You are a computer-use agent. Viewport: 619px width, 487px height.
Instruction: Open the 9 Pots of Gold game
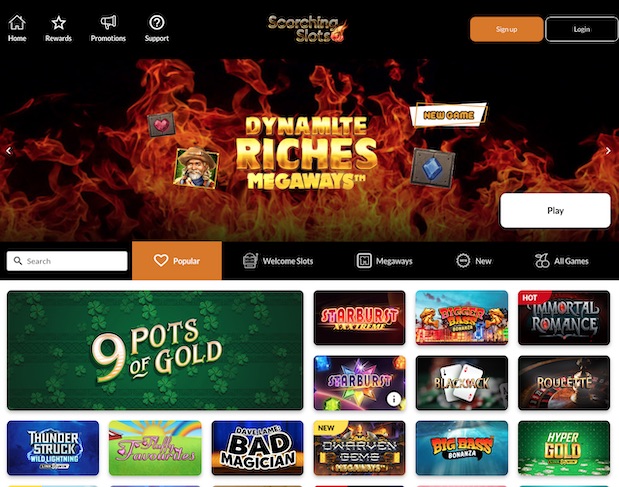155,350
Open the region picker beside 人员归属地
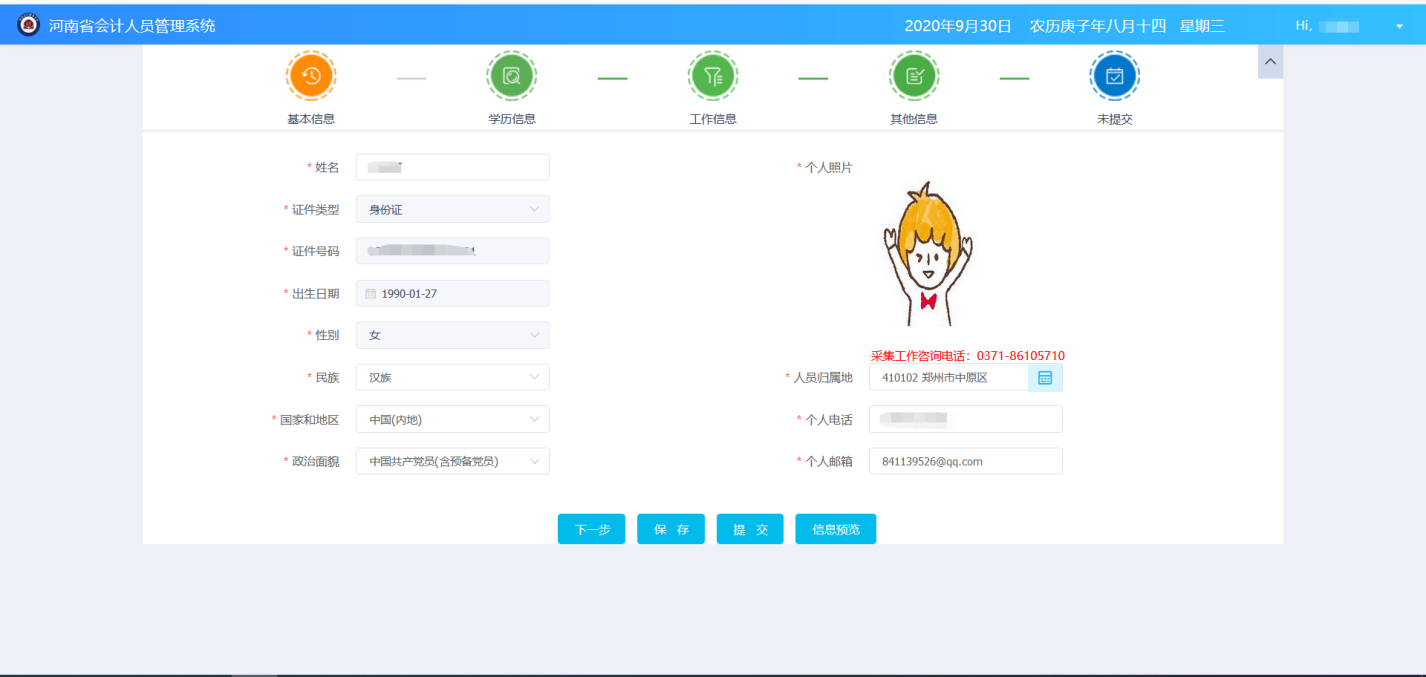Image resolution: width=1426 pixels, height=677 pixels. click(x=1046, y=377)
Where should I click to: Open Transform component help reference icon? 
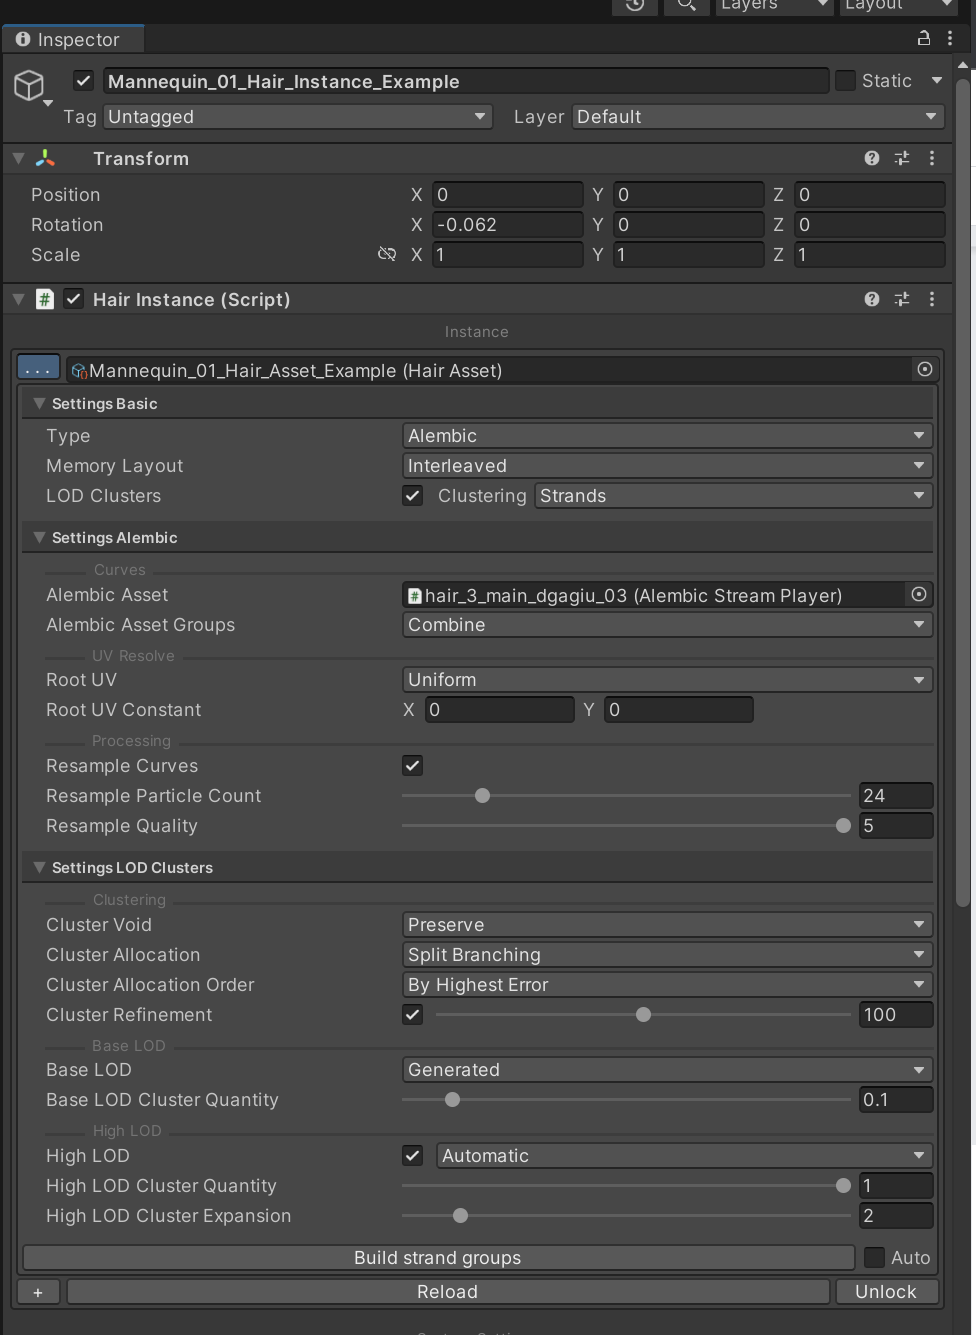click(871, 158)

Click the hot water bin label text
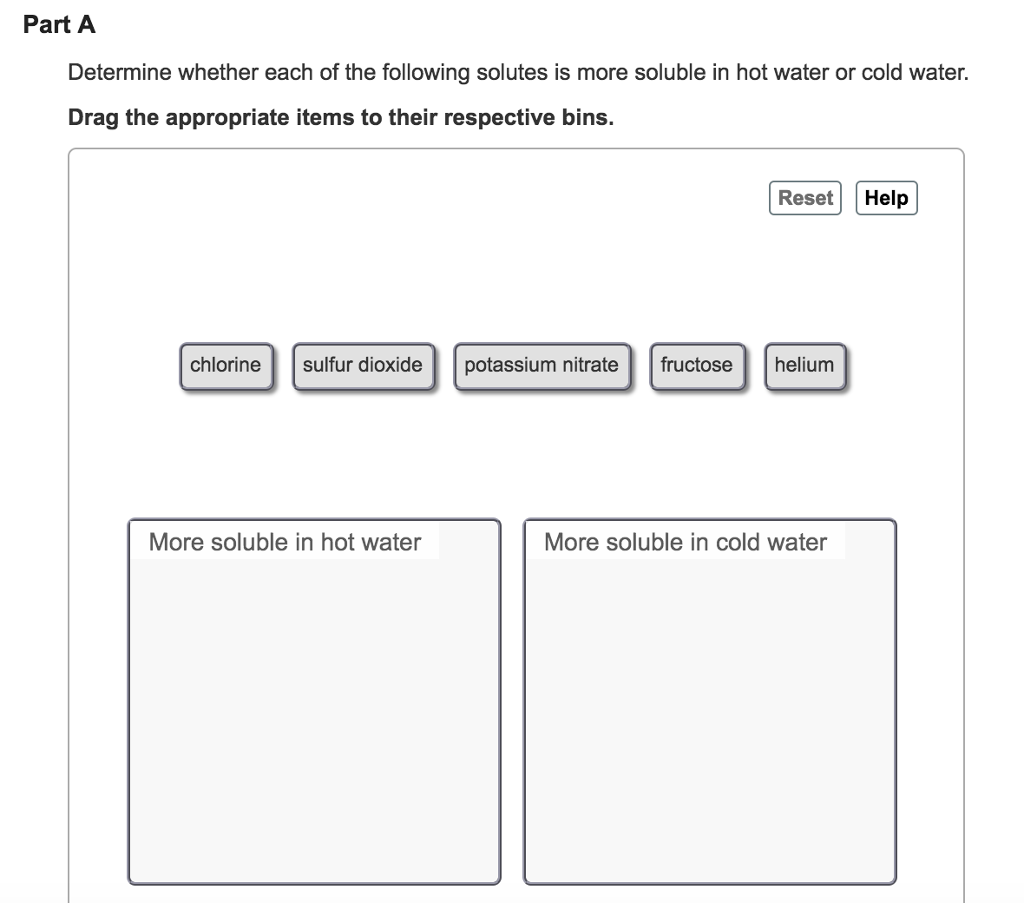coord(283,542)
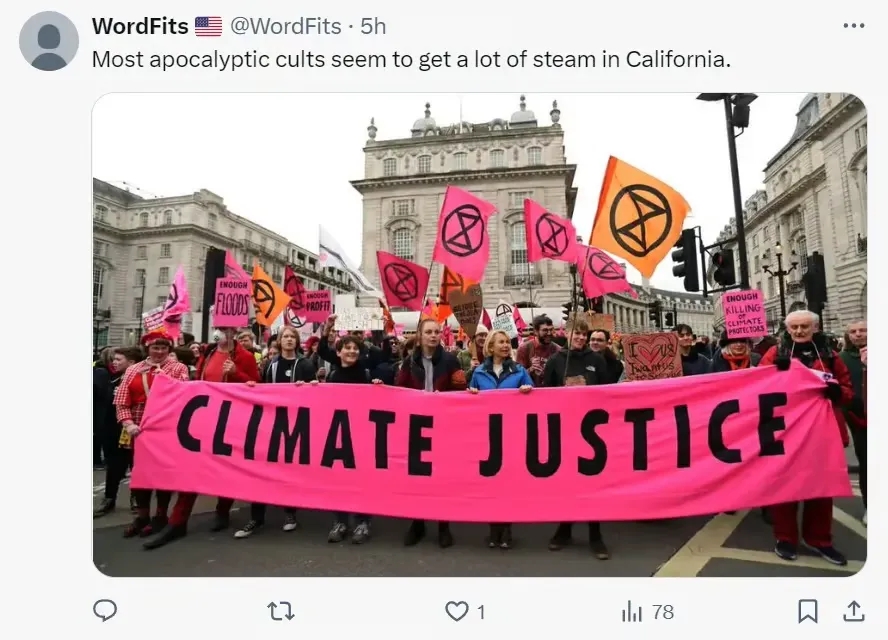Click the large orange flag in the photo

[640, 216]
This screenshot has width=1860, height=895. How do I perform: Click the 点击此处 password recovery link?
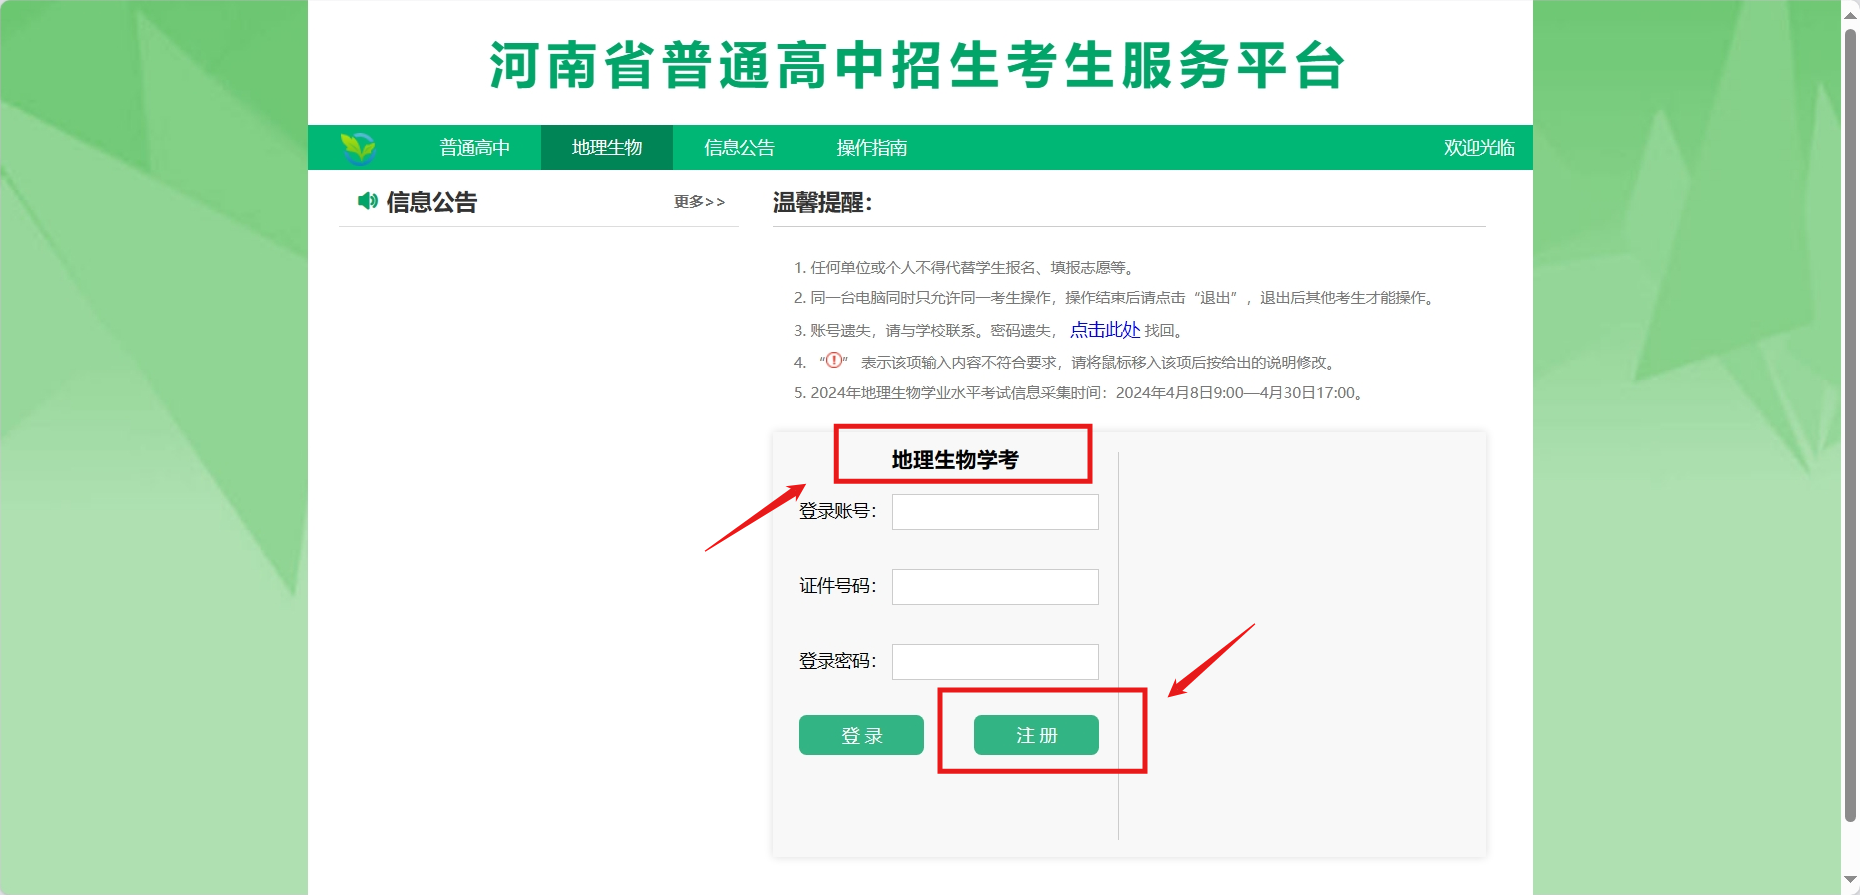pos(1105,330)
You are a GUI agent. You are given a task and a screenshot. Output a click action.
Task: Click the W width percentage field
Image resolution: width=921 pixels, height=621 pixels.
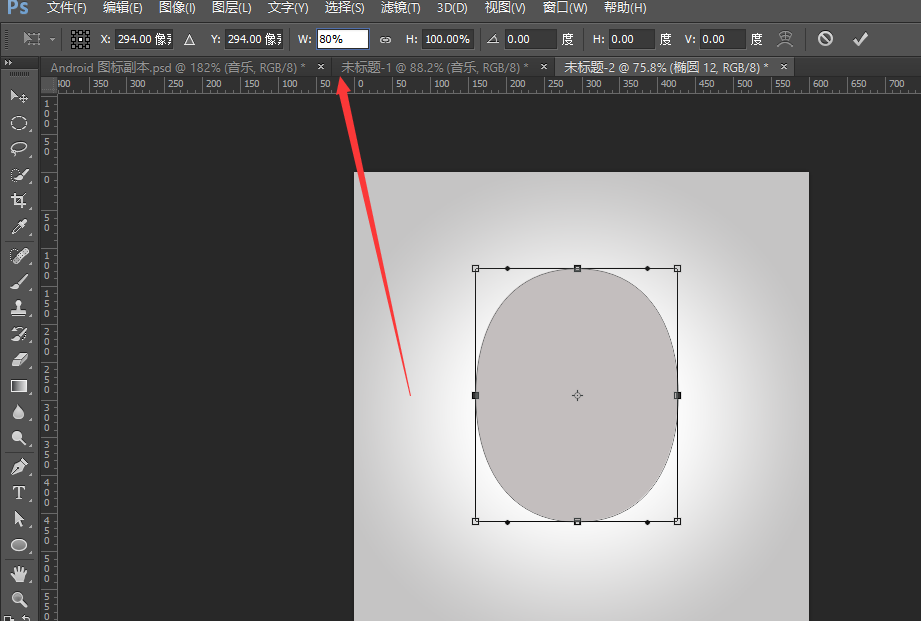[x=342, y=39]
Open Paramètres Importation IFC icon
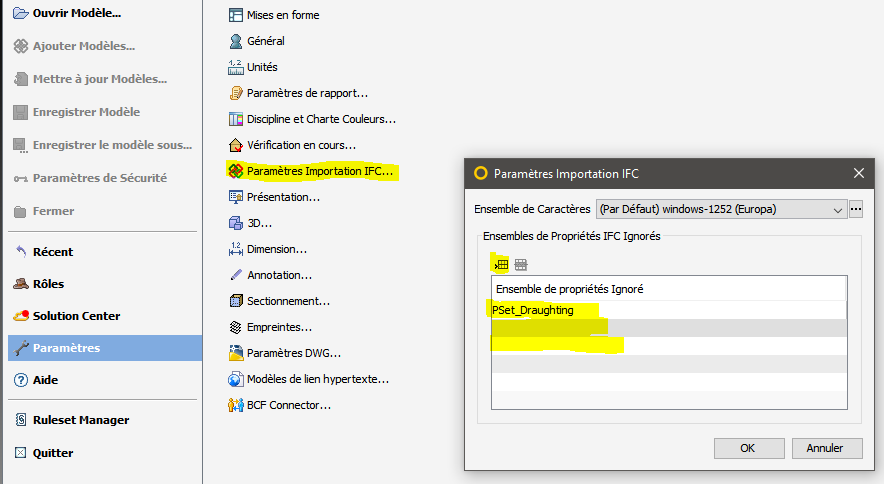This screenshot has height=484, width=884. click(x=236, y=171)
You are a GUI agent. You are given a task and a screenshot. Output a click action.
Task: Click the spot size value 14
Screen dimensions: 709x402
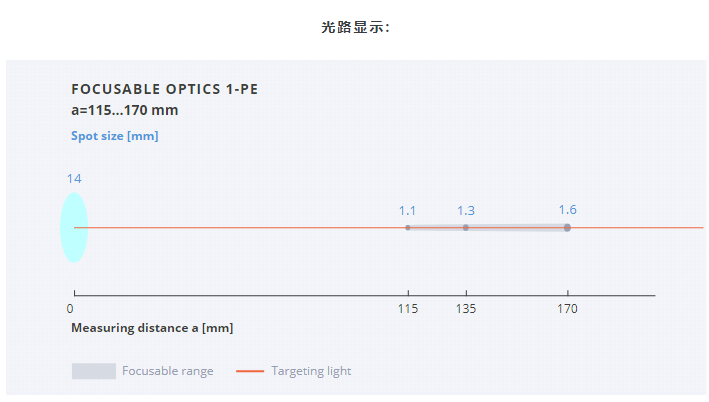(74, 179)
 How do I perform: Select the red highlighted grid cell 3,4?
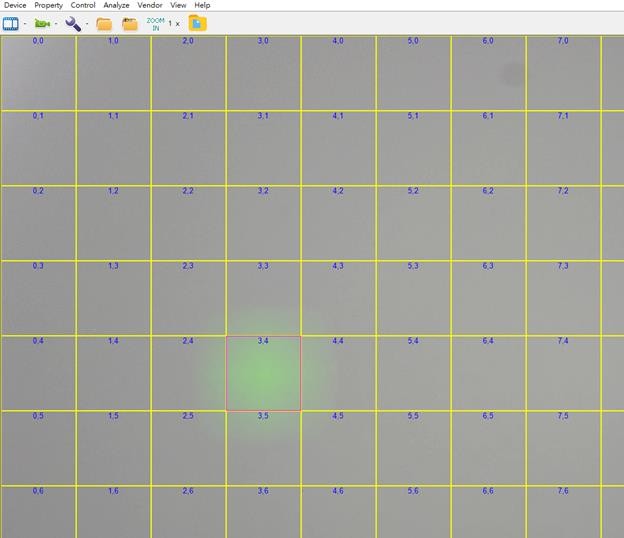[263, 373]
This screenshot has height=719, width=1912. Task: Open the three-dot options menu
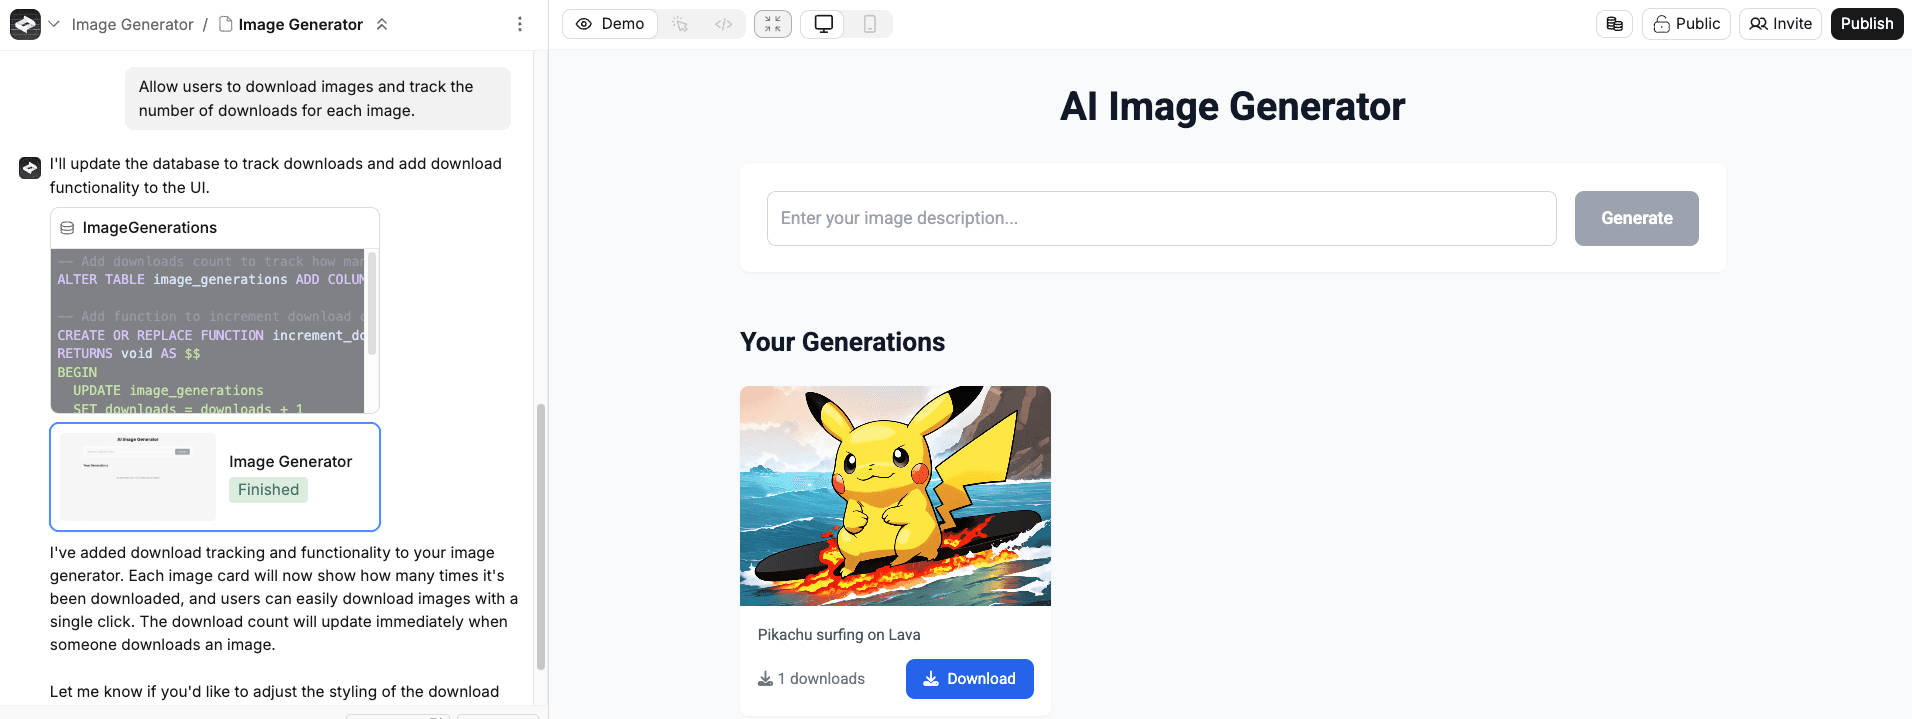(x=519, y=24)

## YOUR ASSIGNMENT
An exact copy of the records above is wanted, with the pictures omitted.

## WRITTEN REPLY
You are a computer-use agent. Viewport: 619px width, 487px height.
Instruction: Open the 9 Pots of Gold game
155,350
Open the region picker beside 人员归属地
Image resolution: width=1426 pixels, height=677 pixels. click(x=1046, y=377)
Where should I click to: Open Transform component help reference icon? 
click(871, 158)

Click the hot water bin label text
coord(283,542)
Click the large orange flag in the photo

[640, 216]
This screenshot has width=1860, height=895. How do I perform: Click the 点击此处 password recovery link?
pos(1105,330)
You are a GUI agent. You are given a task and a screenshot. Output a click action.
Task: Click the W width percentage field
Image resolution: width=921 pixels, height=621 pixels.
[x=342, y=39]
Open Paramètres Importation IFC icon
This screenshot has height=484, width=884. click(x=236, y=171)
You are a GUI agent. You are given a task and a screenshot. Output a click action.
Task: Click the spot size value 14
Screen dimensions: 709x402
(74, 179)
 How do I perform: Select the red highlighted grid cell 3,4?
[263, 373]
This screenshot has height=719, width=1912. Task: Open the three-dot options menu
(x=519, y=24)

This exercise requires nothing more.